── Given information

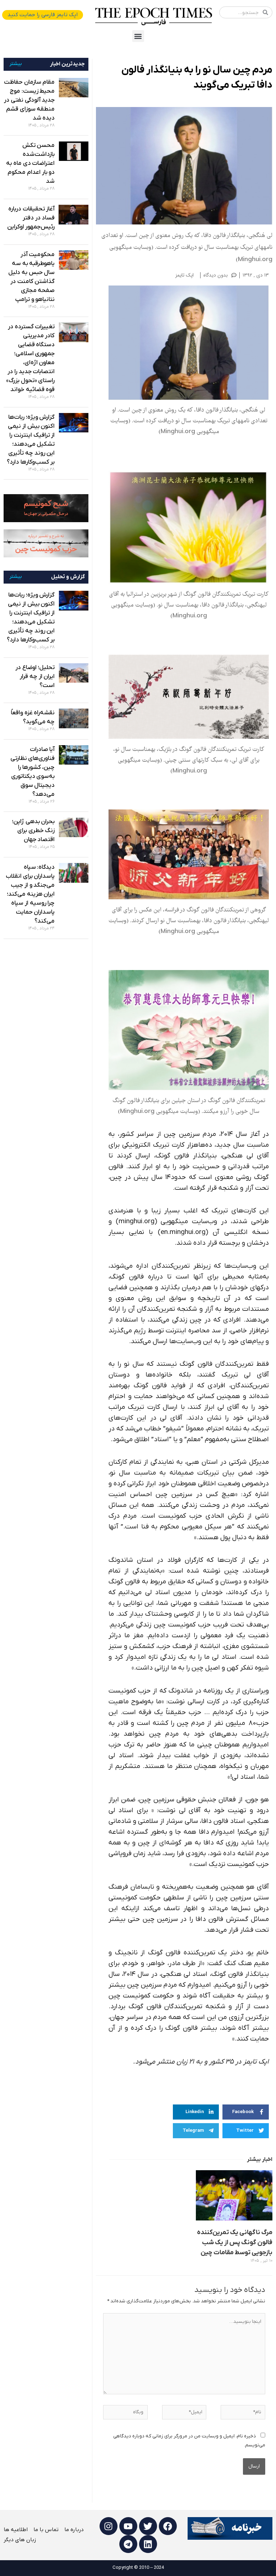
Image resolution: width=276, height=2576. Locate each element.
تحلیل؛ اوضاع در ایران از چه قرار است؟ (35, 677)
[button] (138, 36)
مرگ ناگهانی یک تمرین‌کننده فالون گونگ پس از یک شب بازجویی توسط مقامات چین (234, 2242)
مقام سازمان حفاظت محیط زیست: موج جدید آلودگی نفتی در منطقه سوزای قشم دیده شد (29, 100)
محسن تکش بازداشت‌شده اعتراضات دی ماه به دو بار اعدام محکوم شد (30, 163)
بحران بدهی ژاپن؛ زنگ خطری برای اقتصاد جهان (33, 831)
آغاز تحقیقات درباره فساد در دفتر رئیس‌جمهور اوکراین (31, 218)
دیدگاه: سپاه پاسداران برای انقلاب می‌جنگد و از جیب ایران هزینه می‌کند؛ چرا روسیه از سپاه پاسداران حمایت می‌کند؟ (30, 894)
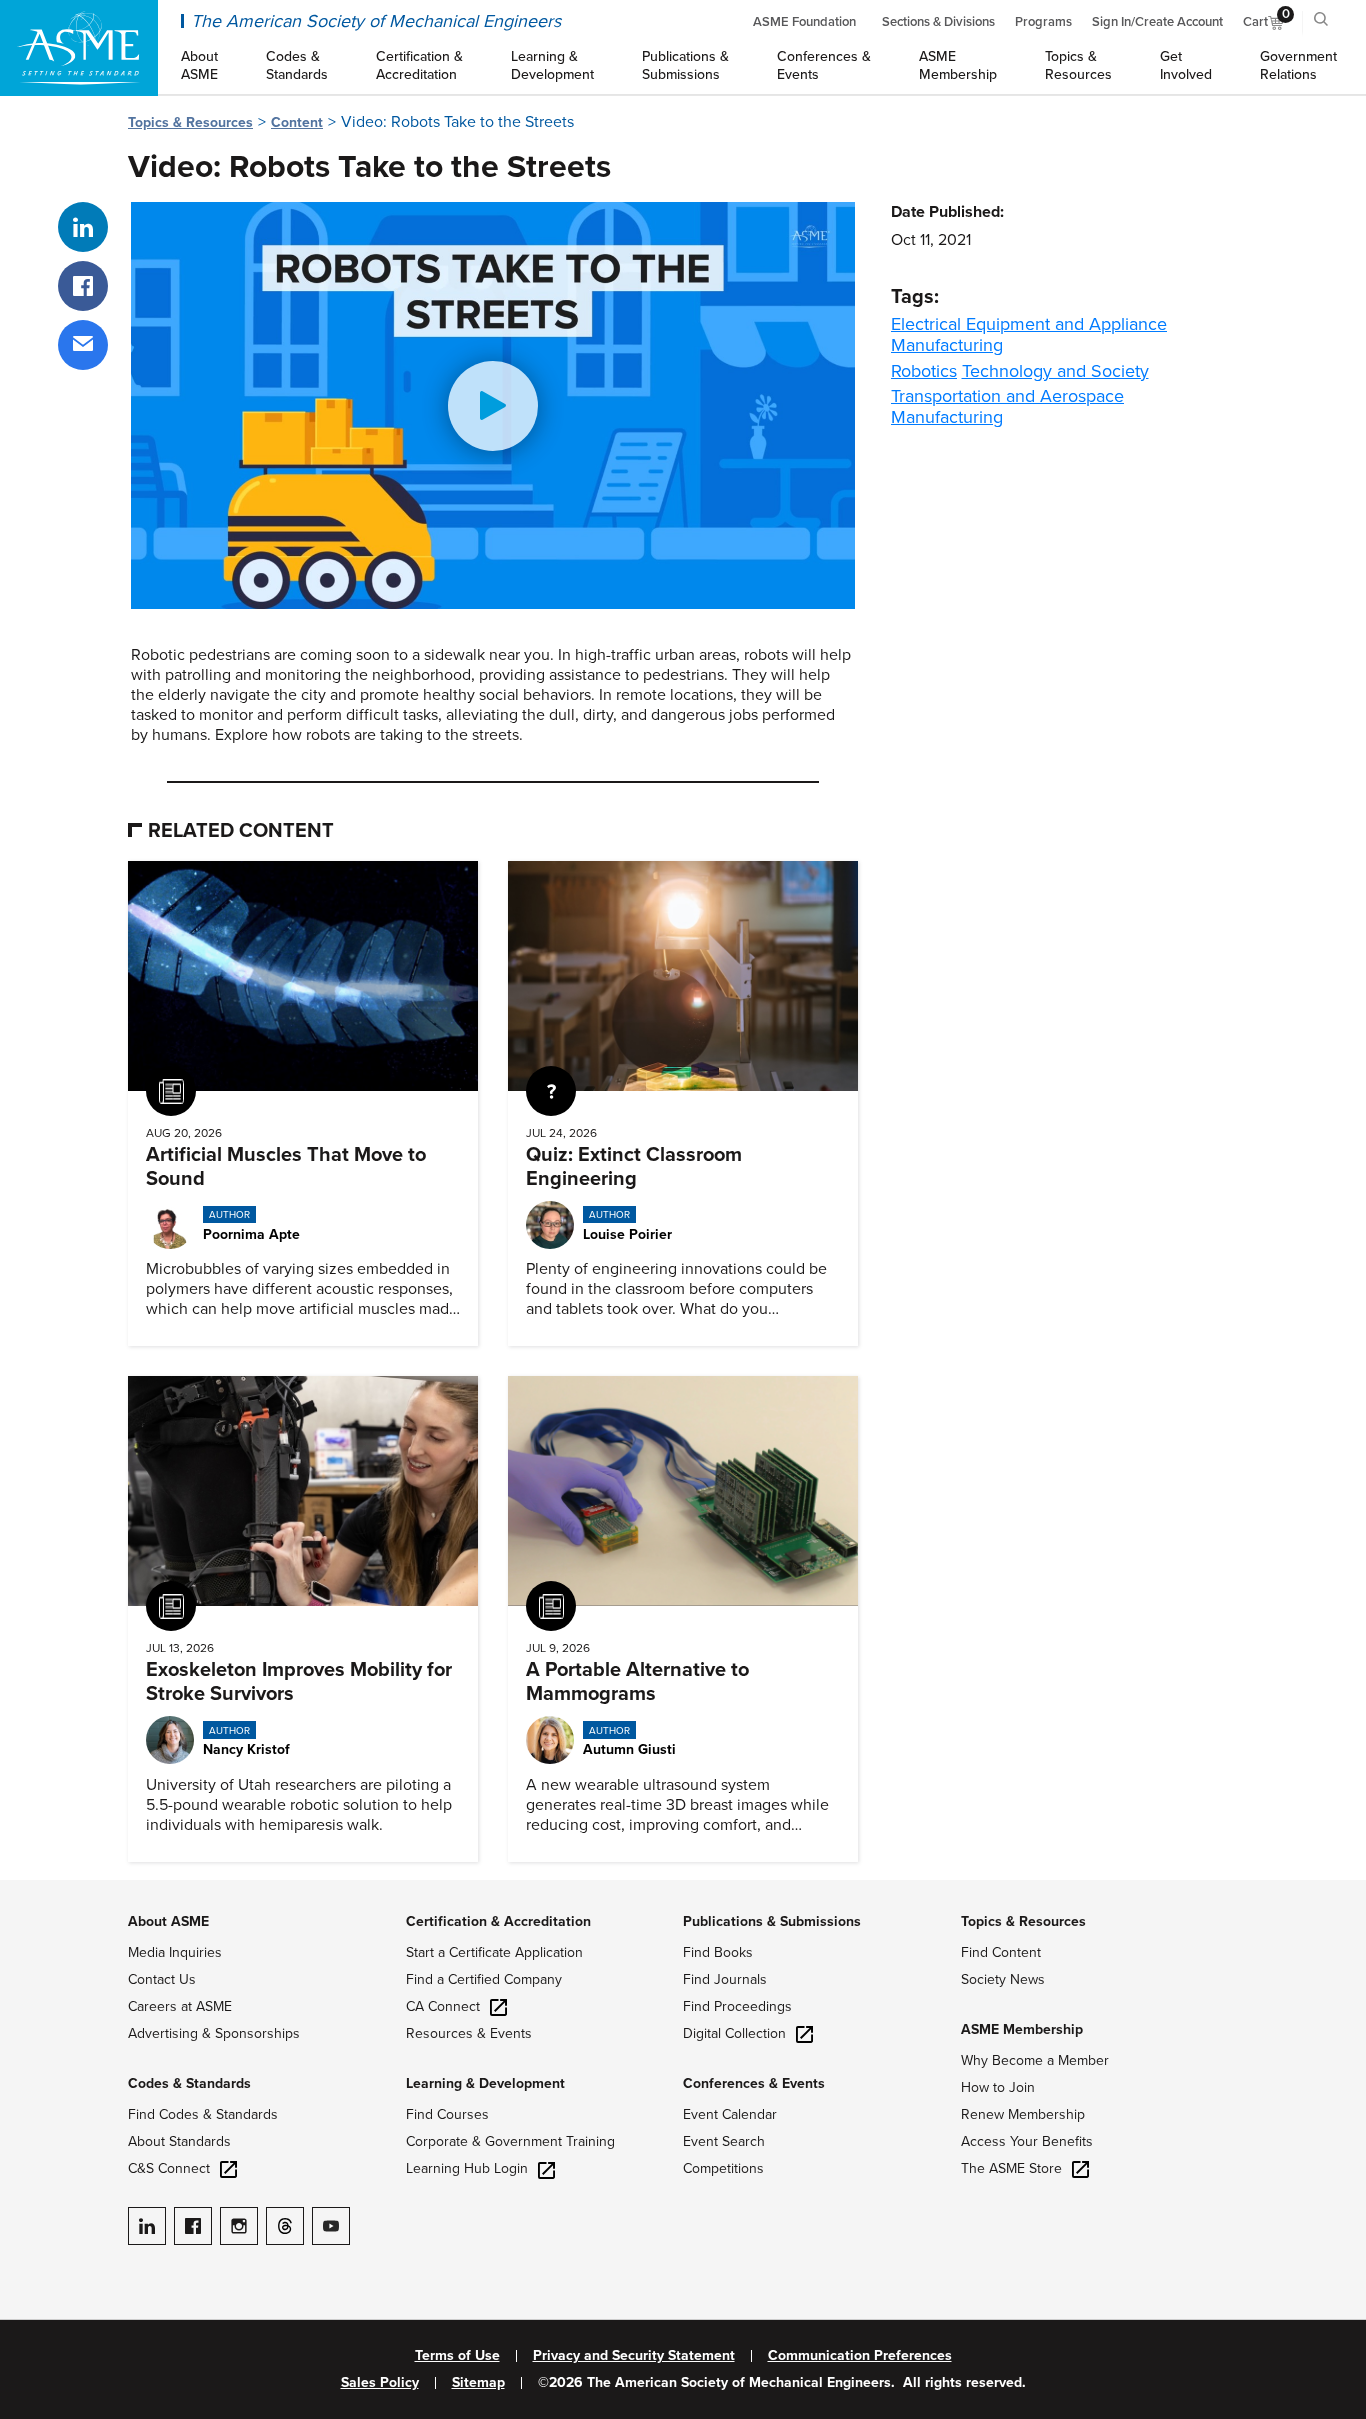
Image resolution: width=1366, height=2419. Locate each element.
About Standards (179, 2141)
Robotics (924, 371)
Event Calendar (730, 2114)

────

§ The task
Set down exactly the lines of the data above, beginning with the line that has "تحلیل؛ اوضاع در" and ending with the line that has "آغاز تحقیقات درباره", and no others.

§ Written response
تحلیل؛ اوضاع در ایران از چه قرار است؟ (35, 677)
[button] (138, 36)
مرگ ناگهانی یک تمرین‌کننده فالون گونگ پس از یک شب بازجویی توسط مقامات چین (234, 2242)
مقام سازمان حفاظت محیط زیست: موج جدید آلودگی نفتی در منطقه سوزای قشم دیده شد (29, 100)
محسن تکش بازداشت‌شده اعتراضات دی ماه به دو بار اعدام محکوم شد (30, 163)
بحران بدهی ژاپن؛ زنگ خطری برای اقتصاد جهان (33, 831)
آغاز تحقیقات درباره فساد در دفتر رئیس‌جمهور اوکراین (31, 218)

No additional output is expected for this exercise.